Fowler Law Professor Bart Wilson Publishes “Humankind in Civilization’s Extended Order: A Tragedy, The First Part”
August 16, 2016
Chapman University Dale E. Fowler School of Law Professor Bart Wilson’s article “Humankind in Civilization’s Extended Order: A Tragedy, The First Part” was recently published in Volume 23 of Supreme Court Economic Review.
From the abstract:
This article is a short, scientific story of the labyrinthian human career, of humankind’s place in the natural order of the world, and of the evolution of moral rules and rule following that make the extended order of civilization possible. Drawing upon work in anthropology, biology, and linguistics, the article weaves a science-based narrative of how Homo sapiens came to be the only primate to convert enemy aliens into trading friends. It is a Goethean story of the human condition that postulates the common origins of and modern tension between Pleistocene and Anthropocene morality. It is also a Hayekian story of human universals and the uniqueness of our species that explicates some necessary but not sufficient conditions for our prosperity.
Dr. Bart Wilson has joint appointments with the Fowler School of Law and the Argyros School of Business and Economics. His broad fields of specialty are industrial organization and experimental economics. He is currently pursuing research on the foundations of exchange and specialization and the origins of property right systems in laboratory economies. His other research programs apply the experimental method to topics in gasoline markets, e-commerce, electric power deregulation, and antitrust. Dr. Wilson is part of a team, led by Nobel Laureate Vernon Smith, that runs the Economic Science Institute at Chapman.

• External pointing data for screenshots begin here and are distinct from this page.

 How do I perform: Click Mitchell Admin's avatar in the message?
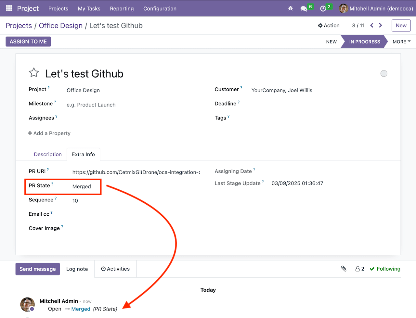27,304
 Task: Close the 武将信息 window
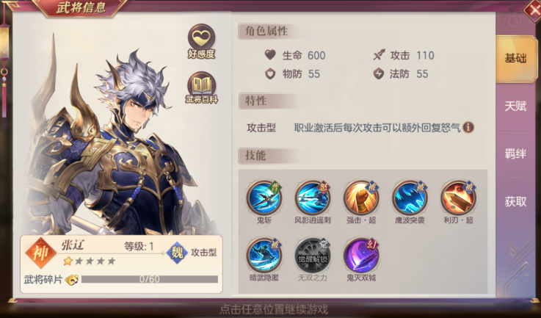[531, 10]
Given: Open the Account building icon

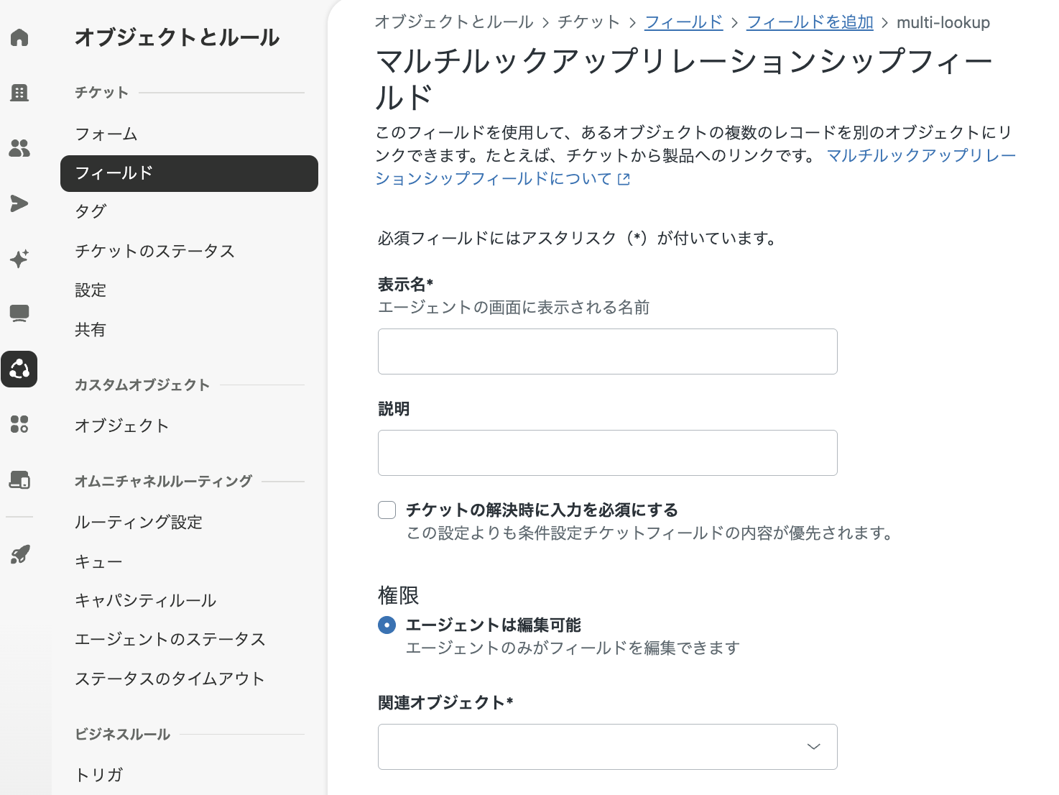Looking at the screenshot, I should tap(19, 92).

The National Science Foundation, the Federal Trade Commission, and the International Foundation for Research in Experimental Economics have supported his research. Dr. Wilson extensively uses experimental economics in teaching undergraduate and graduate classes. He also teaches in the law school, including a seminar on “Spontanoeus Order and the Law” co-taught by Dr. Vernon Smith.
Prior to joining the faculty at Chapman University, Dr. Wilson had an appointment at George Mason University in the Department of Economics, with affiliations in the Schools of Law and Management. He was also a Research Scientist at the Economic Science Laboratory at the University of Arizona. Before that, he spent a year in Washington D.C. as an Economist in the Division of Economic Policy Analysis and the Antitrust Division of the Federal Trade Commission. He received his Ph.D. in Economics from the University of Arizona in 1997.